Adaptive laboratory evolution (ALE) has emerged as an effective tool for scientific discovery and addressing biotechnological needs. A typical ALE experiment requires significant attention over the course of the experiment and can last up to months. When designing such experiments much consideration is given to the logistics of maintaining the experiment. Due to the difficult logistics, the consistency and throughput are often reduced. Overcoming these shortcoming is now possible with an automated platform. The automated platform was designed and built giving consideration to alleviating the design constraint that the time-sensitive processes impose on the experiment.
Much of ALE’s utility is derived from reproducibly obtained fitness increases. Identifying causal genetic changes and their combinatorial effects is challenging and time-consuming. Understanding how these genetic changes enable increased fitness can be difficult. A series of approaches that address these challenges was developed and demonstrated using Escherichia coli K-12 MG1655 on glucose minimal media at 37ºC. By keeping E. coli in constant substrate-excess and exponential growth, fitness increases up to 1.6-fold were obtained over wild-type. These increases are comparable to previously-reported maximum growth rates in similar conditions but obtained over a shorter time frame. Across the 8 replicate ALE experiments performed, causal mutations were identified using three approaches: identifying mutations in the same gene/region across replicate experiments, sequencing strains before and after computationally-determined fitness jumps, and allelic replacement coupled with targeted ALE of reconstructed strains. Three genetic regions were most often mutated: the global transcription gene rpoB, an 82bp deletion between the metabolic pyrE gene and rph, and an IS element between the DNA structural gene hns and tdk. Model-derived classification of gene expression revealed a number of processes important for increased growth that were missed using a gene classification system alone. The methods put forth here represent a powerful combination of technologies to increase the speed and efficiency of ALE studies. The identified mutations can be examined as genetic parts for increasing growth rate in a desired strain and for understanding rapid growth phenotypes.

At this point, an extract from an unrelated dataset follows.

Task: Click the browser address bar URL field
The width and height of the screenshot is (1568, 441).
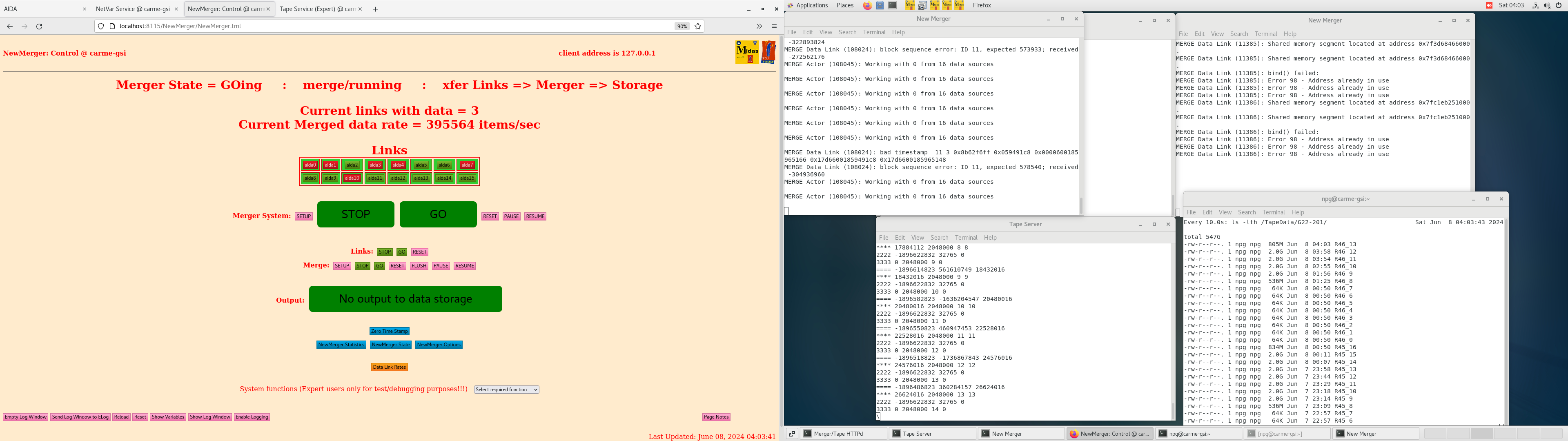Action: click(390, 26)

The evolution process is increasingly being leveraged in laboratory settings for industrial and basic science applications. Despite an increasing deployment, there are no standardized procedures available for designing and performing adaptive laboratory evolution (ALE) experiments. Thus, there is a need to optimize the experimental design, specifically for determining termination criteria and for balancing outcomes with available resources (i.e., lab supplies, personnel, and time). To design and better understand ALE experiments, a simulator, ALEsim, was developed, validated, and applied to optimize ALE experimentation. The effects of various passage sizes were experimentally determined and subsequently evaluated with ALEsim to explain differences in experimental outcomes. Further, a beneficial mutation rate of 10-6.9-10-8.4 mutations per cell division was derived. A retrospective analysis of ALE experiments revealed that passage sizes typically employed in batch culture ALE experiments led to inefficient production and fixation of beneficial mutations. ALEsim and the results herein will aid in the design of ALE experiments to fit the exact needs of the project while taking into account the tradeoff in resources required, and lower the barrier of entry to this experimental technique.
With successful completion of an automated ALE platform and multiple applied cases, there became a need to expand the ALE protocol for variations of ALE. Specifically to accommodate adaptation to environments that cannot initially sustain growth. Two algorithms were developed to implement two variations of ALE, pathway activation of latent enzymes (PALE ALE) and tolerization (TALE). The purpose of the PALE ALE protocol was to adapt and organism to growth using a substrate is it natively is unable to utilize. An algorithm was developed to put significant selection pressure on the population to adapt all while maximizing the amount of genetic diversity being created. The purpose of the TALE module is to adapt an organism to an increasing amount of stress (e.g. temperature, physical, chemical, etc…). The algorithm specifically targeted putting enough stress on the culture as reasonable but also ensuring that the culture is still able to grow. This is critical since if growth is arrested the genetic diversity in the culture drops off significantly. These two algorithms were successfully implemented into the automated ALE platform.